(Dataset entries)
[Start of Attachment]

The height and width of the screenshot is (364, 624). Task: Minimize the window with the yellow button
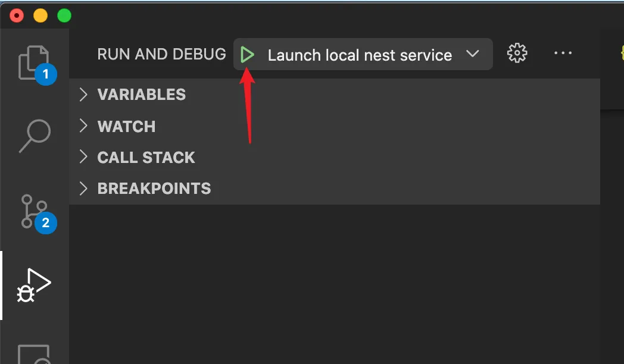(40, 15)
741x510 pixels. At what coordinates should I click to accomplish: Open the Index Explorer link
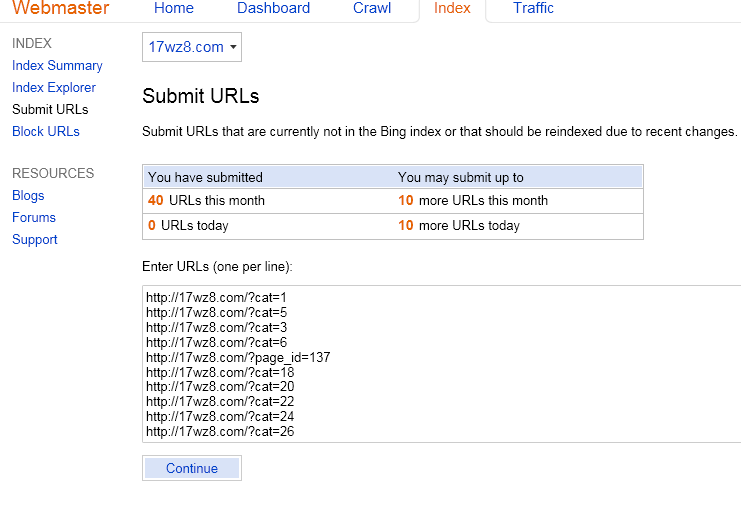tap(54, 87)
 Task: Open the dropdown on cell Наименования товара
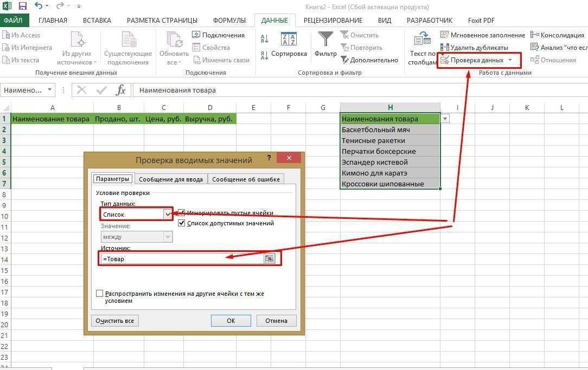(x=444, y=118)
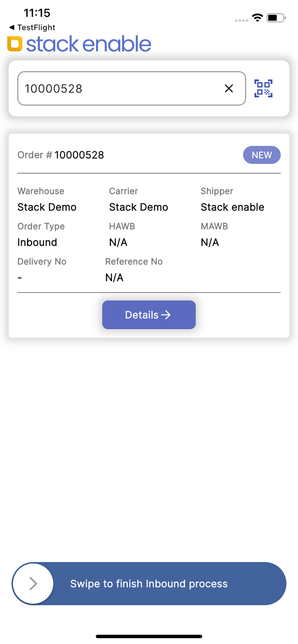
Task: Tap the QR code scanner icon
Action: [x=263, y=88]

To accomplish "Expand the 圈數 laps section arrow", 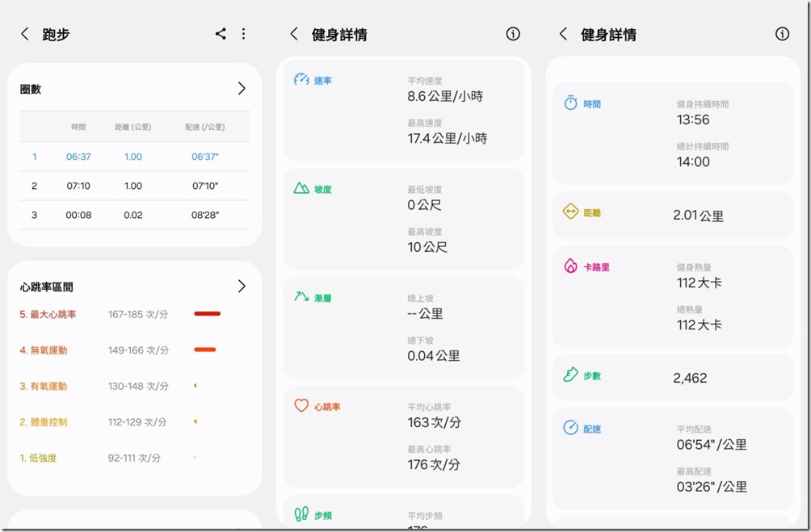I will point(241,89).
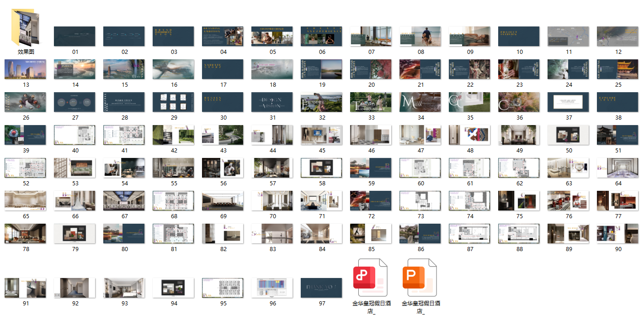Select the orange PowerPoint file icon
Viewport: 644px width, 320px height.
tap(420, 279)
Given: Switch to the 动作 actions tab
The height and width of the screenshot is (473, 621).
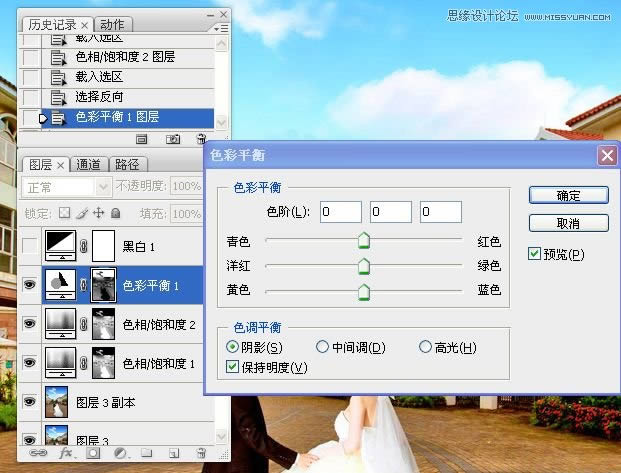Looking at the screenshot, I should 113,24.
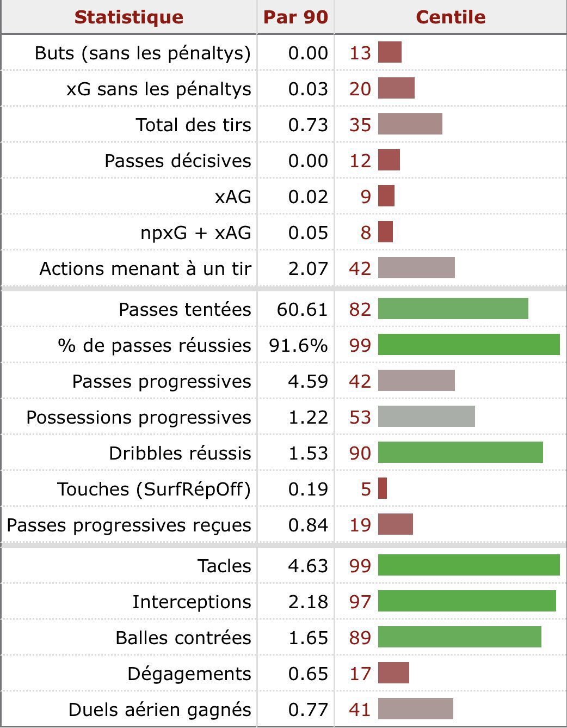This screenshot has height=728, width=567.
Task: Click the Actions menant à un tir label
Action: coord(145,268)
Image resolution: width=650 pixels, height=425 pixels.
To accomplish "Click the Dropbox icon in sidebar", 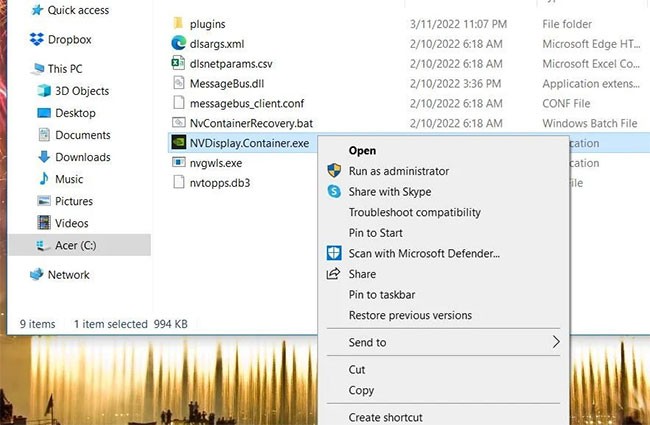I will tap(37, 39).
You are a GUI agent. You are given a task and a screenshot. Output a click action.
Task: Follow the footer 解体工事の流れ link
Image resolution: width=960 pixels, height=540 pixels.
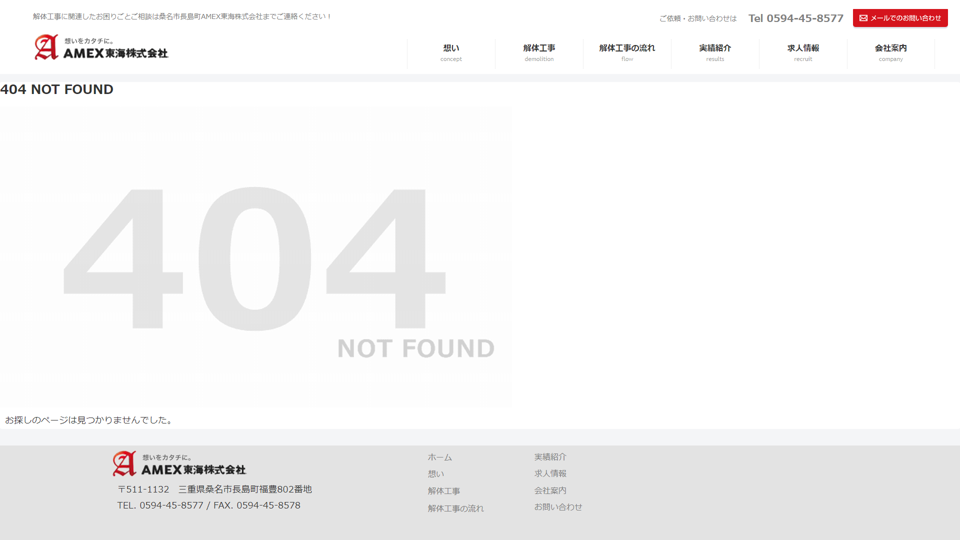(455, 508)

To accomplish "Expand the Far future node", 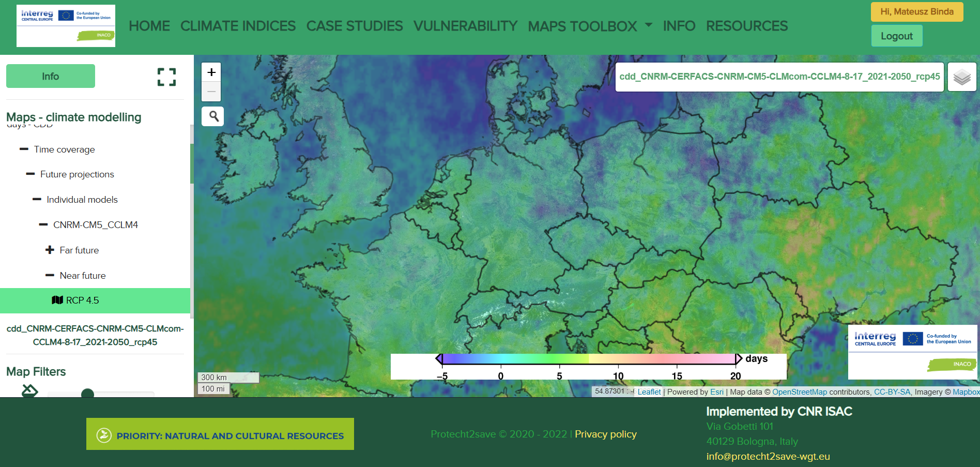I will coord(50,250).
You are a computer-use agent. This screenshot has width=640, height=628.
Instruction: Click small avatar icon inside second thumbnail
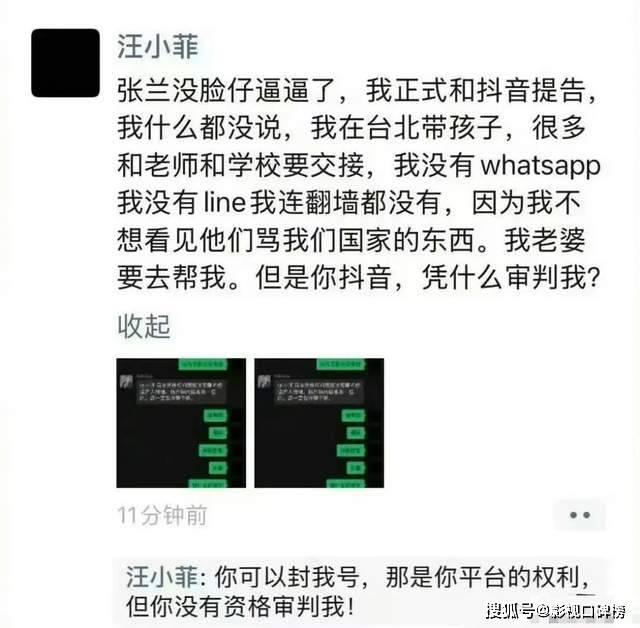pyautogui.click(x=264, y=382)
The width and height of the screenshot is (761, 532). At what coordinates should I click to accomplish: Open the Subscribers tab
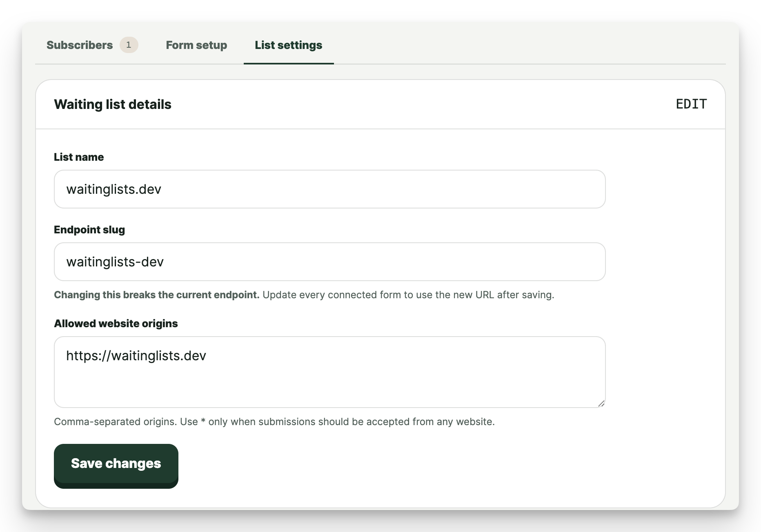coord(80,45)
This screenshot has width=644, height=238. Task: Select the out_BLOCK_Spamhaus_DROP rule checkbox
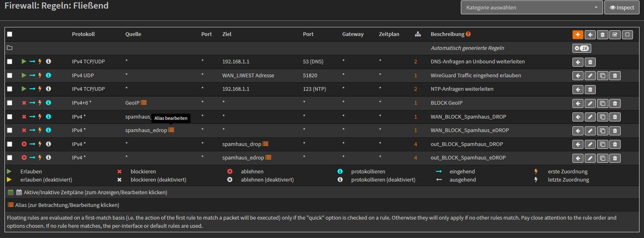10,144
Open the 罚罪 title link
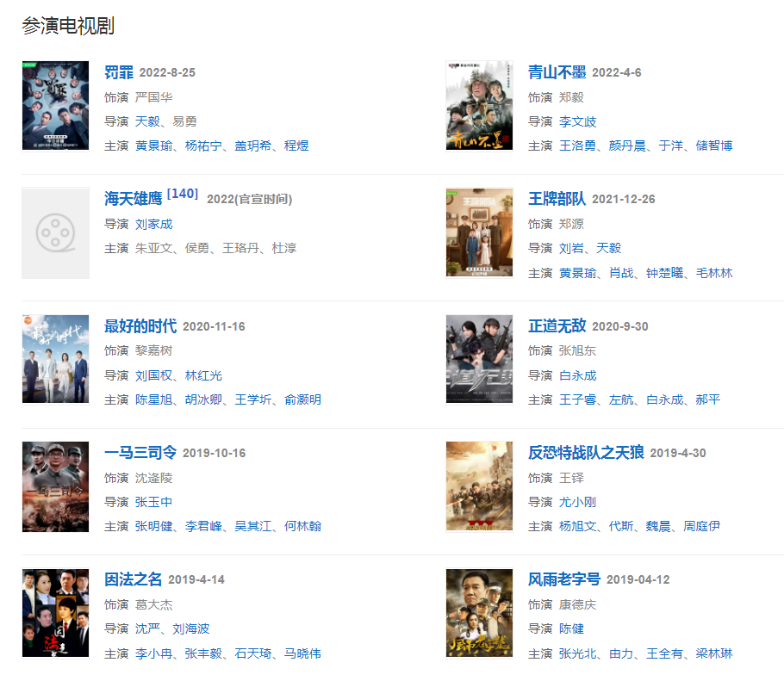The image size is (784, 681). tap(118, 72)
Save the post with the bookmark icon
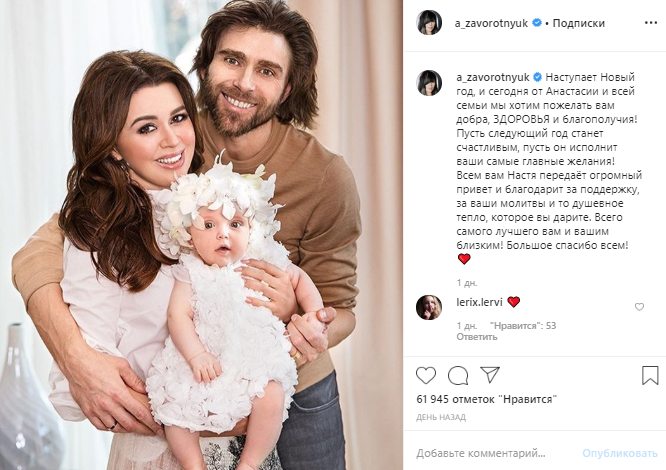 coord(650,375)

[End of Attachment]

Description of the task
Starting with the line that contains "You are a computer-use", print every remaining line of the records above, exactly as it stands. Do not print the pictures.

Output for this exercise
You are a computer-use agent. This screenshot has width=640, height=628.
Instruction: Click small avatar icon inside second thumbnail
pyautogui.click(x=264, y=382)
The width and height of the screenshot is (761, 532). At what coordinates should I click to accomplish: Open the Subscribers tab
coord(80,45)
This screenshot has width=644, height=238. Task: Select the out_BLOCK_Spamhaus_DROP rule checkbox
10,144
Open the 罚罪 title link
The image size is (784, 681). tap(118, 72)
Save the post with the bookmark icon
 coord(650,375)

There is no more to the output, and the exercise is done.